(EXERCISE DATA Opens)

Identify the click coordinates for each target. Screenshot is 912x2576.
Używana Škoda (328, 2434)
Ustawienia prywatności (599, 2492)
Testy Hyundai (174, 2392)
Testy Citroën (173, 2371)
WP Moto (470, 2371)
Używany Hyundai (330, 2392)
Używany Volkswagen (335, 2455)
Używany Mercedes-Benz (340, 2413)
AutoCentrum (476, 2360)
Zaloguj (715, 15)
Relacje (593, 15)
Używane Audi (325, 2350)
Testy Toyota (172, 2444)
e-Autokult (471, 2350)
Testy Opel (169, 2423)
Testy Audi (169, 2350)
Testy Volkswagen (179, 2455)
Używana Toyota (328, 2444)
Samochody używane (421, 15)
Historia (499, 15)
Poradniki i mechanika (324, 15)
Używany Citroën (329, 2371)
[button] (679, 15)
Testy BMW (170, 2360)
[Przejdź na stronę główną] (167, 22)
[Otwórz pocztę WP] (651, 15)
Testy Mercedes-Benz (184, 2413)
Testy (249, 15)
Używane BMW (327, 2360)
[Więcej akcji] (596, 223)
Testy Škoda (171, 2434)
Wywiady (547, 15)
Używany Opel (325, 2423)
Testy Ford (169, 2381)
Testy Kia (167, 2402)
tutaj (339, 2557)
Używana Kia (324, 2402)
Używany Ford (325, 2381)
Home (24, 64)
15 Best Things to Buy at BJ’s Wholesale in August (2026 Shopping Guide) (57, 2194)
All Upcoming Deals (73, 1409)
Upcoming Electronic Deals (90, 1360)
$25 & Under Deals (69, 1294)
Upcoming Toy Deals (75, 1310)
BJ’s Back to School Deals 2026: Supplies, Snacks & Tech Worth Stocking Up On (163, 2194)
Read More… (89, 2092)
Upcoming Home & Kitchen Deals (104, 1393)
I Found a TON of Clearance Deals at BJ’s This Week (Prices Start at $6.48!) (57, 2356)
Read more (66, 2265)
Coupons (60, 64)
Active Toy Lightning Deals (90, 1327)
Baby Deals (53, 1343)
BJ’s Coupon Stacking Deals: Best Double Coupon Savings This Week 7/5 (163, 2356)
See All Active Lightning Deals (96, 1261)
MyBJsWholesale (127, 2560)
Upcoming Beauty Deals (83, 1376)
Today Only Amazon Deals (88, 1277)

(EXERCISE DATA Closes)
(EXERCISE DATA Opens)

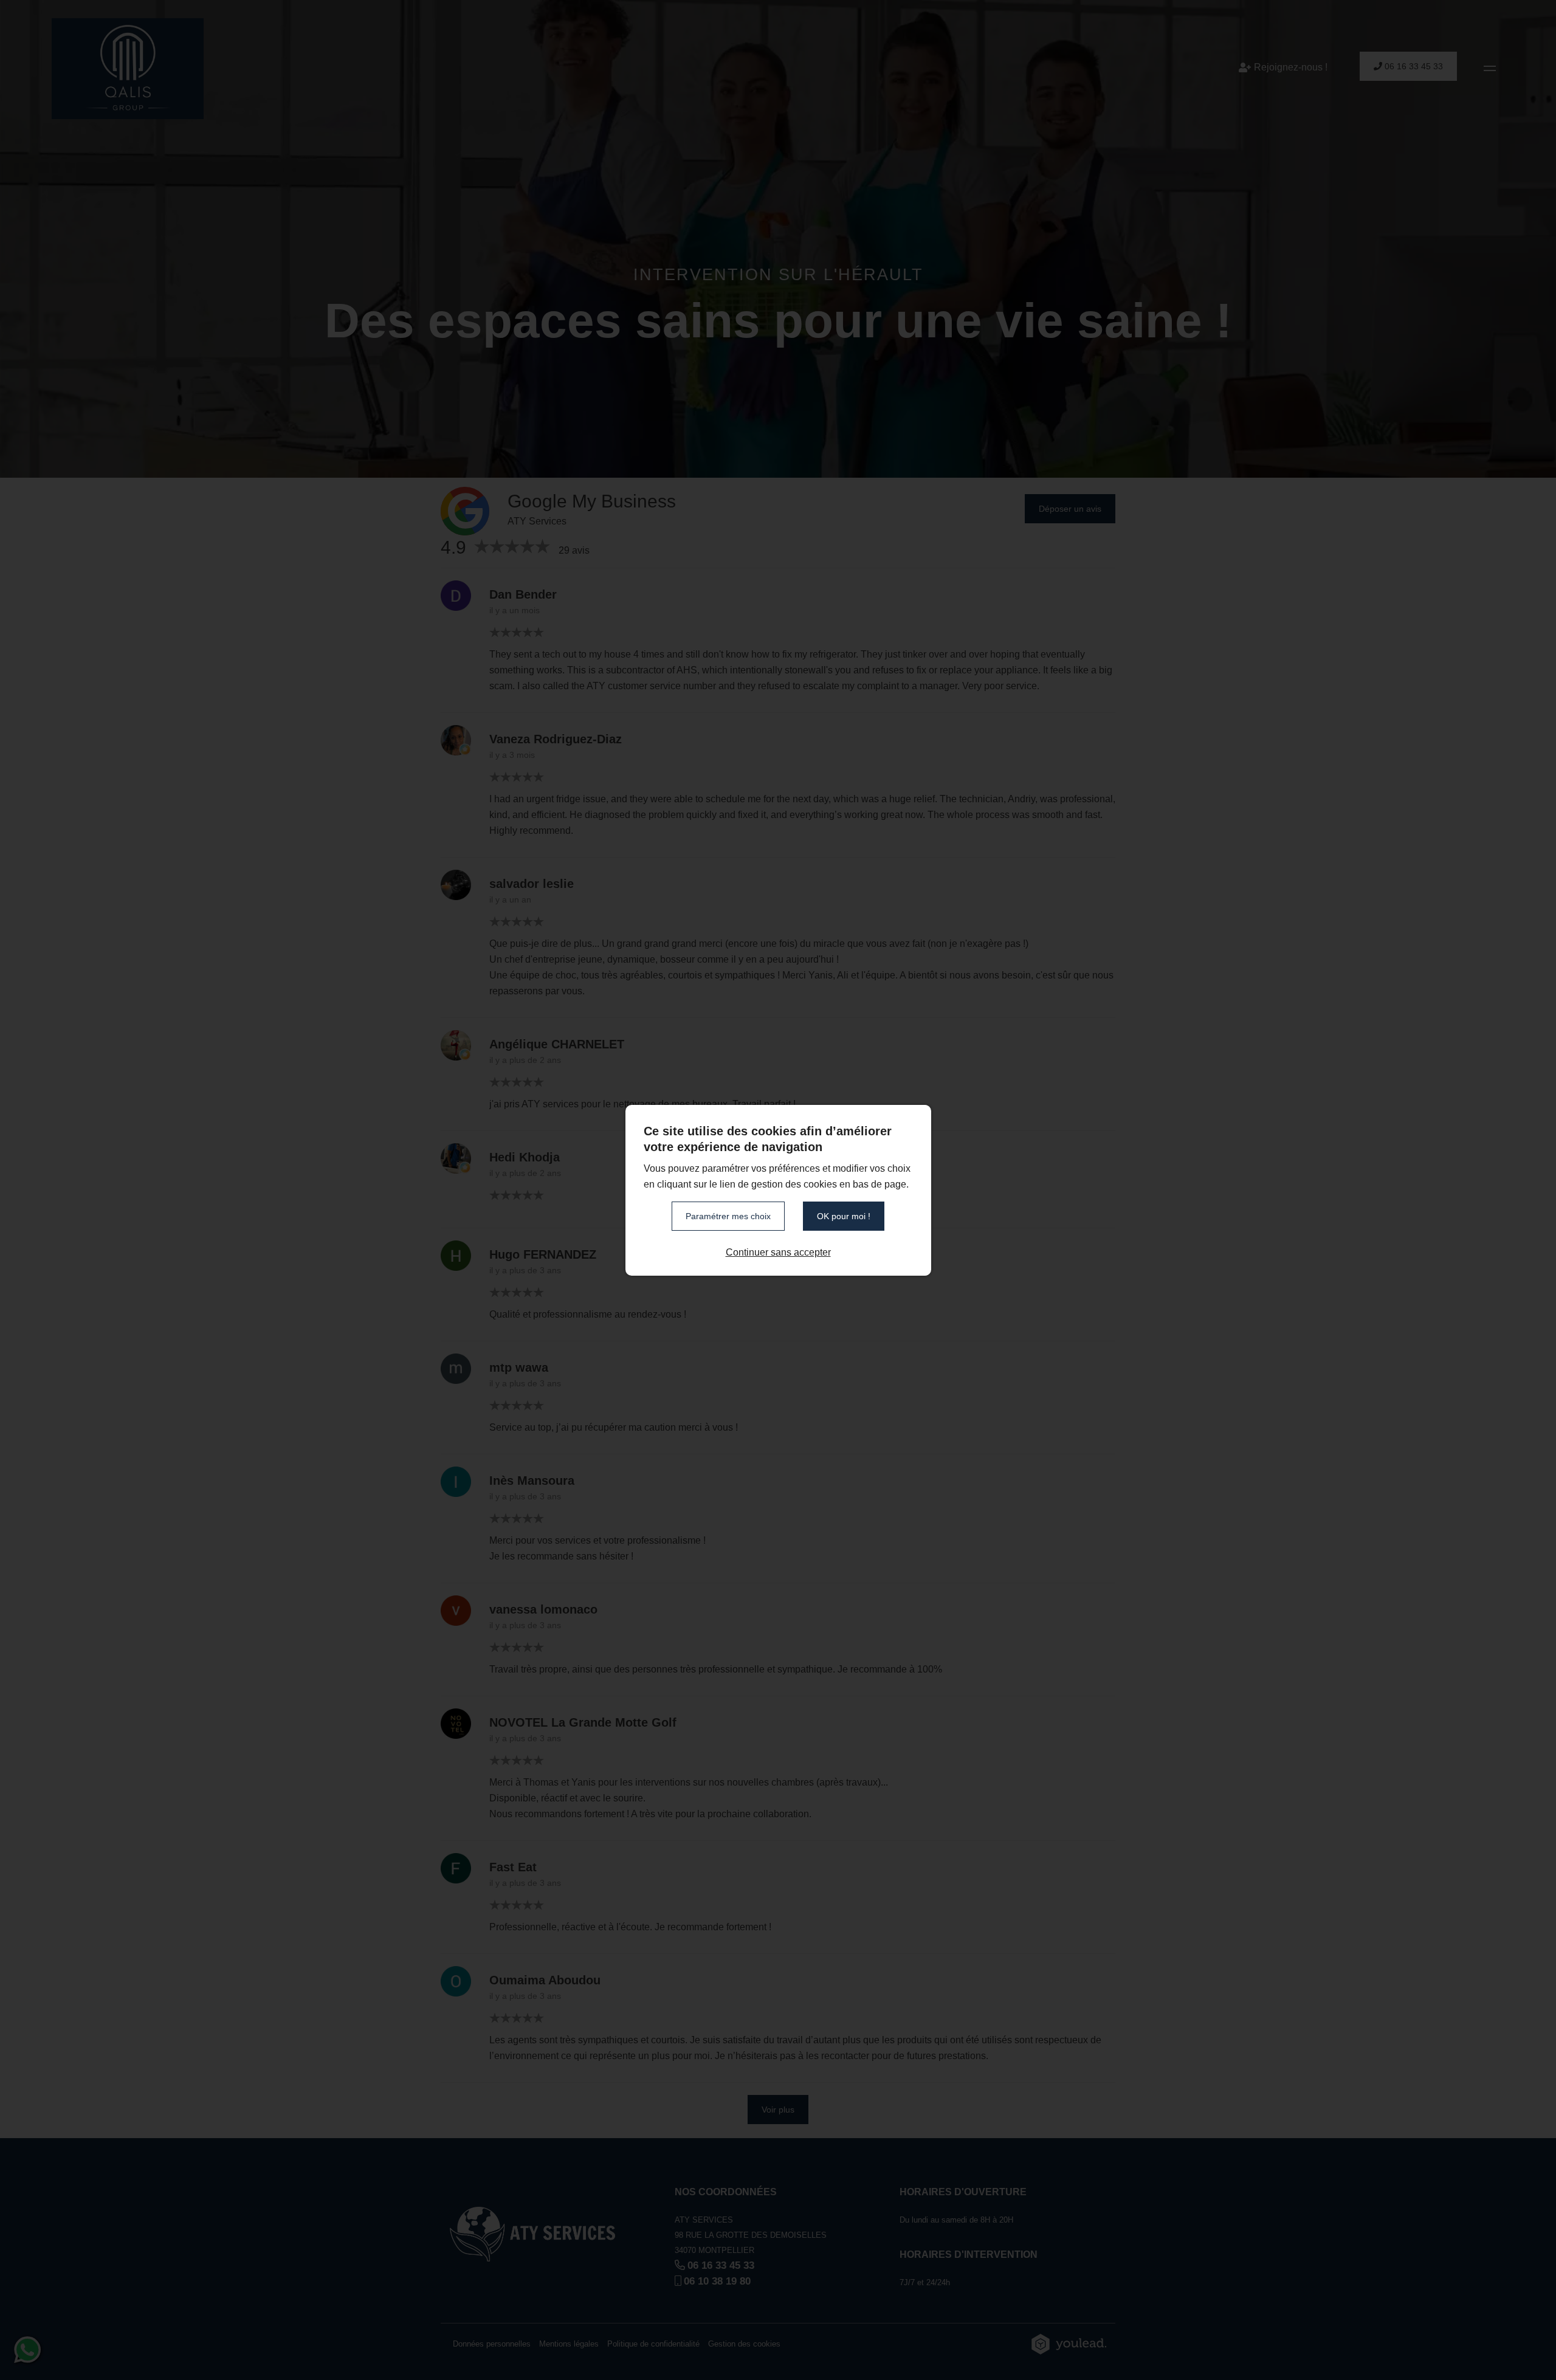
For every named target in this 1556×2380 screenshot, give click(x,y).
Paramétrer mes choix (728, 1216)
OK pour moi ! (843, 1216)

(EXERCISE DATA Closes)
(EXERCISE DATA Opens)

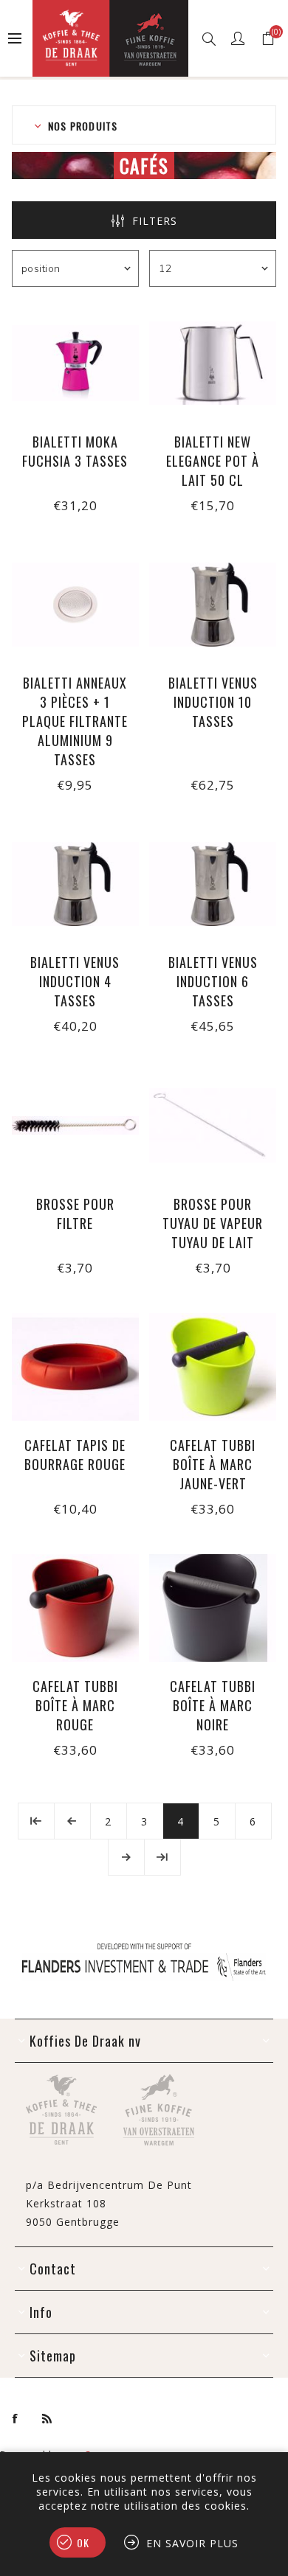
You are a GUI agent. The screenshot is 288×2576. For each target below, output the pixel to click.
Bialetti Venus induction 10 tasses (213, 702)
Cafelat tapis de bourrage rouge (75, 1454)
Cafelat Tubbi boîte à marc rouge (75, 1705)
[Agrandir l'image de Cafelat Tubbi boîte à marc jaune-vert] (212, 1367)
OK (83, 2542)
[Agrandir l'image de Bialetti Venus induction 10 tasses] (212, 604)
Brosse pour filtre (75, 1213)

(EXERCISE DATA Closes)

From the entries above, print the lines beginning at the one with "Ustawienia prywatności (599, 2492)" and stopping after the one with "Testy Audi (169, 2350)", exactly as written and with nothing else.

Ustawienia prywatności (599, 2492)
Testy Hyundai (174, 2392)
Testy Citroën (173, 2371)
WP Moto (470, 2371)
Używany Hyundai (330, 2392)
Używany Volkswagen (335, 2455)
Używany Mercedes-Benz (340, 2413)
AutoCentrum (476, 2360)
Zaloguj (715, 15)
Relacje (593, 15)
Używane Audi (325, 2350)
Testy Toyota (172, 2444)
e-Autokult (471, 2350)
Testy Opel (169, 2423)
Testy Audi (169, 2350)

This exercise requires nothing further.